Task requirements
Set down, exactly as written, the lines from the line holding "You are a computer-use agent." to the end of the data, inclusive, skipping any pictures.

=====

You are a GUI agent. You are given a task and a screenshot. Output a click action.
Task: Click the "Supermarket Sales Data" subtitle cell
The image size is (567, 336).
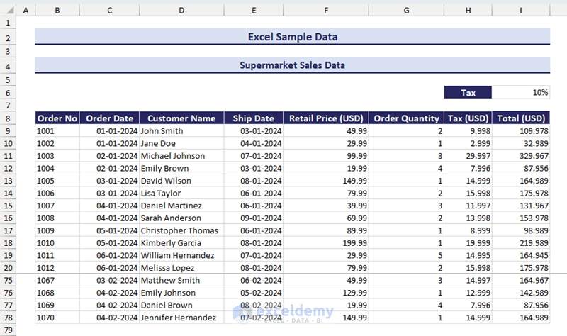point(292,65)

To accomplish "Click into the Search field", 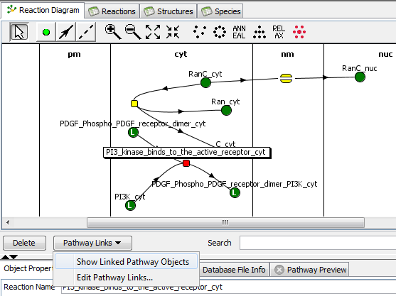I will 318,243.
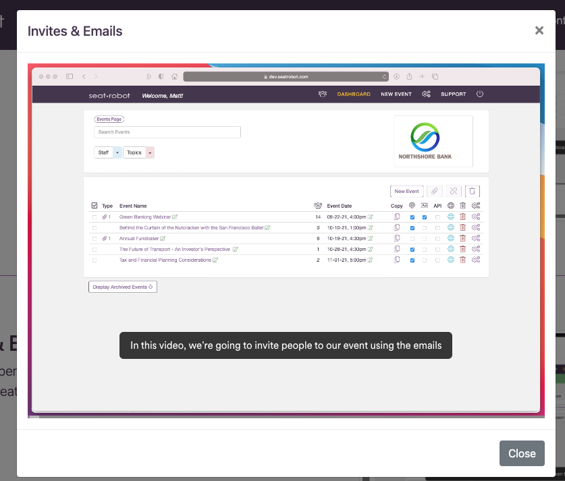Click the trash icon above the event table
Viewport: 565px width, 481px height.
point(472,191)
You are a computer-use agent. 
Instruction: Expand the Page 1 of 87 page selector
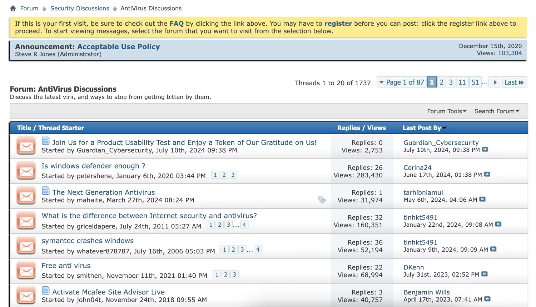tap(401, 82)
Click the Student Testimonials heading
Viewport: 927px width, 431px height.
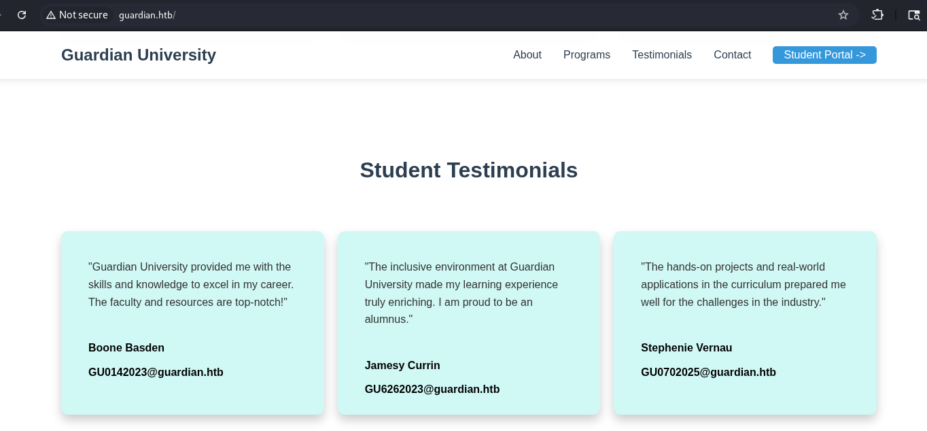pos(468,170)
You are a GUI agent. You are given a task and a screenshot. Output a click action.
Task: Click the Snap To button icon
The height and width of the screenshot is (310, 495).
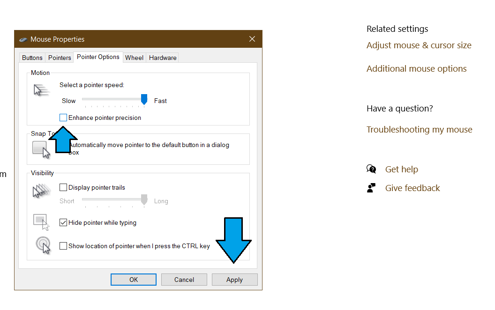pos(41,150)
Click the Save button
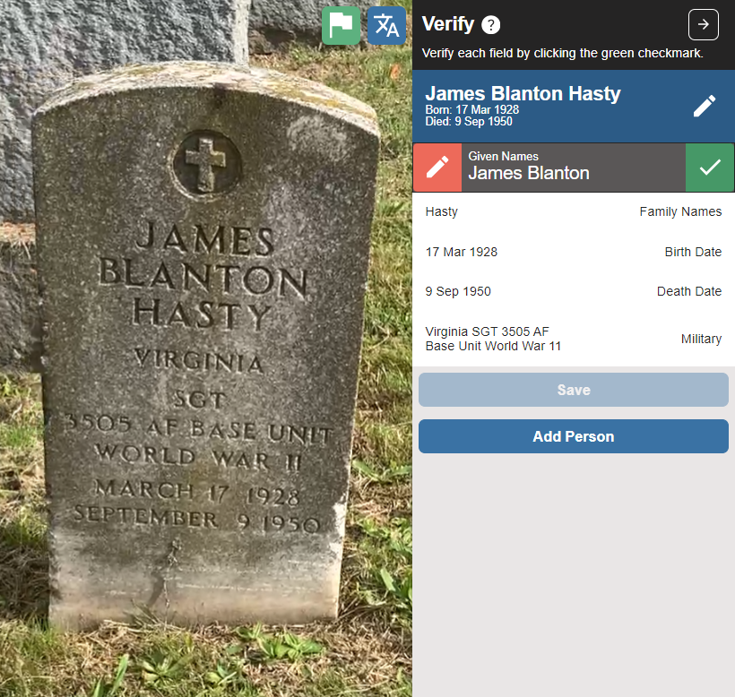The height and width of the screenshot is (697, 735). (x=574, y=390)
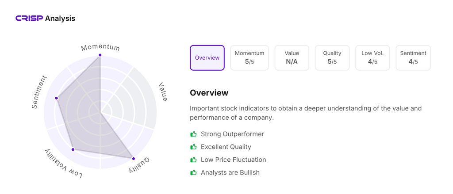This screenshot has width=453, height=194.
Task: Click thumbs-up icon beside Low Price Fluctuation
Action: 193,160
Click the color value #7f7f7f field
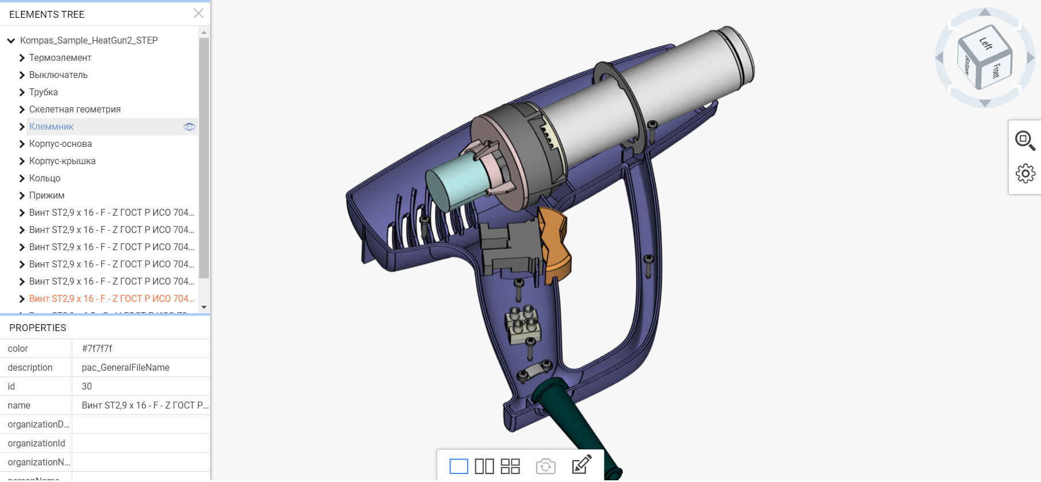This screenshot has width=1041, height=482. pyautogui.click(x=141, y=348)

=====

Exercise result
You are a computer-use agent. 
Instruction: Expand the Page 1 of 87 page selector
tap(401, 82)
Click the Student Testimonials heading
Viewport: 927px width, 431px height.
pos(468,170)
You are a GUI agent. You are given a task and a screenshot. Output a click action.
Task: Click the Snap To button icon
The height and width of the screenshot is (310, 495).
pos(41,150)
Click the Save button
The height and width of the screenshot is (697, 735). (x=574, y=390)
This screenshot has width=453, height=194.
Task: Click thumbs-up icon beside Low Price Fluctuation
Action: 193,160
Click the color value #7f7f7f field
This screenshot has width=1041, height=482. pyautogui.click(x=141, y=348)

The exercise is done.